Audio Transcription Scripts
This repository contains Python scripts for transcribing audio files to text using various methods.
Features
- Support for multiple audio formats (MP3, WAV, M4A, FLAC, etc.)
- Multiple transcription engines (OpenAI Whisper, Google Speech Recognition)
- Various output formats (TXT, SRT, VTT)
- Command-line interface
- Simple and advanced versions
Installation
- Clone this repository:
git clone <repository-url>
cd transcribe-audio-to-text
- Install Python dependencies:
pip install -r requirements.txt
- Install FFmpeg (required for audio processing):
Usage
Simple Transcription (simple_transcribe.py)
Basic usage for quick transcriptions:
python simple_transcribe.py audio_file.mp3
This will create a text file with the transcription.
Advanced Transcription (transcribe_audio.py)
Full-featured script with more options:
# Basic usage
python transcribe_audio.py audio_file.mp3
# Specify output file
python transcribe_audio.py audio_file.mp3 -o transcript.txt
# Use different Whisper model (tiny, base, small, medium, large)
python transcribe_audio.py audio_file.mp3 -m large
# Output as subtitle file (SRT format)
python transcribe_audio.py audio_file.mp3 -f srt
# Use Google Speech Recognition (requires internet)

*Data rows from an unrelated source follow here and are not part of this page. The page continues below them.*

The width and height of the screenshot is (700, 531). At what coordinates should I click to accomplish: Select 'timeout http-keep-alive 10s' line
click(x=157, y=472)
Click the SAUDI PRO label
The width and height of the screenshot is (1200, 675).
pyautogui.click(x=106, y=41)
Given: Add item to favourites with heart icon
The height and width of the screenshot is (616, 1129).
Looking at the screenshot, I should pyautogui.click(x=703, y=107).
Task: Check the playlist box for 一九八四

python transcribe_audio.py audio_file.mp3 --method google
Command Line Options
-o, --output: Specify output file path
-m, --model: Choose Whisper model size (tiny, base, small, medium, large)
-f, --format: Output format (txt, srt, vtt)

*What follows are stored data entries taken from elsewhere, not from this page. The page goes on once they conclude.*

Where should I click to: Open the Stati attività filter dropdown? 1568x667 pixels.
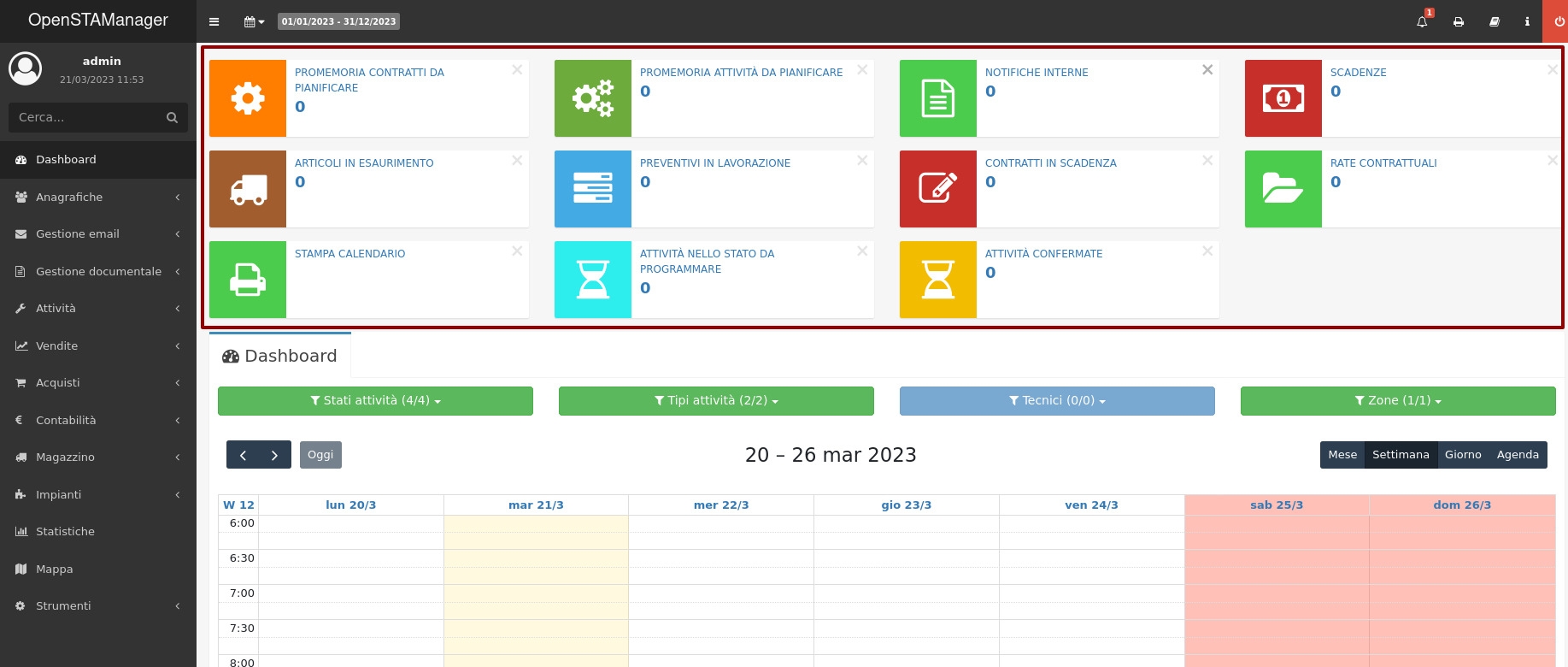375,401
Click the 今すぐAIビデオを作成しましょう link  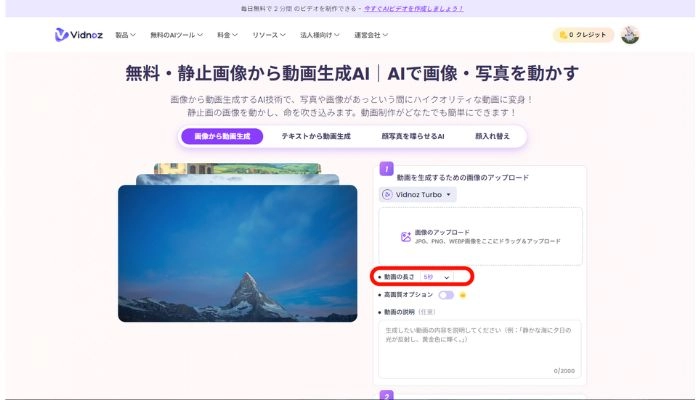(x=411, y=8)
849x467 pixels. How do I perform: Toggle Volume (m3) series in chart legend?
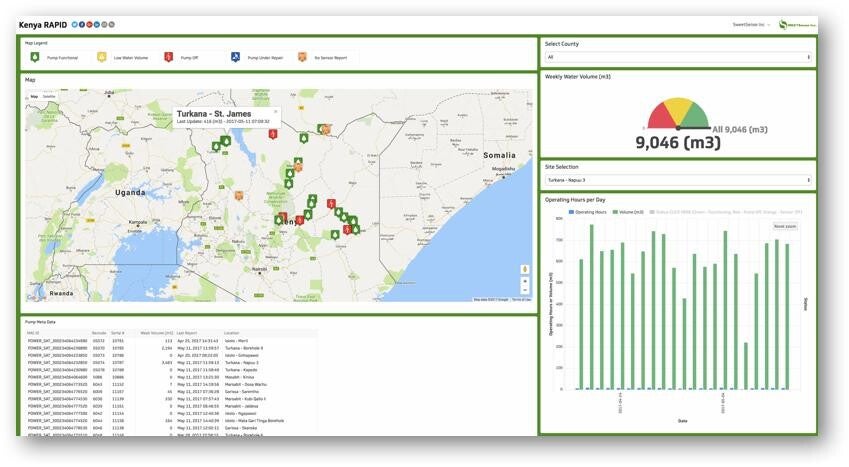pos(628,212)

--method: Transcription method (whisper, google)
Supported Audio Formats
- MP3
- WAV
- M4A
- FLAC
- AAC
- OGG
- WMA
Transcription Methods
OpenAI Whisper (Recommended)
- Works offline
- High accuracy
- Multiple model sizes available
- Supports 99 languages
Google Speech Recognition
- Requires internet connection
- Good accuracy for English
- Free tier available
Model Size Comparison
| Model | Size | Speed | Accuracy | Use Case |
|---|
| tiny | 39MB | Fastest | Good | Quick drafts |
| base | 142MB | Fast | Better | General use |
| small | 244MB | Medium | Good | Balanced |
| medium | 769MB | Slow | Better | High quality |
| large | 1550MB | Slowest | Best | Maximum accuracy |
Examples
Transcribe a podcast episode:
python transcribe_audio.py podcast_episode.mp3 -m medium -o podcast_transcript.txt
Create subtitles for a video:
python transcribe_audio.py video_audio.wav -f srt -o subtitles.srt
Quick transcription of a voice memo:
python simple_transcribe.py voice_memo.m4a
Tips for Best Results
- Audio Quality: Use clear, high-quality audio for better transcription
- Model Selection: Use larger models for better accuracy, smaller for speed
- File Size: Large files may take significant time to process
- Language: Whisper auto-detects language but works best with English
- Background Noise: Minimize background noise for better results
Troubleshooting
Common Issues:
- FFmpeg not found: Install FFmpeg and ensure it's in your system PATH
- Memory errors: Use smaller Whisper models or process shorter audio segments
- Slow processing: Use smaller models or ensure you have adequate hardware
Error Messages:
File not found: Check the audio file path
Unsupported format: Convert to a supported format first
Model loading failed: Check internet connection for first-time model download
License
This project is open source and available under the MIT License.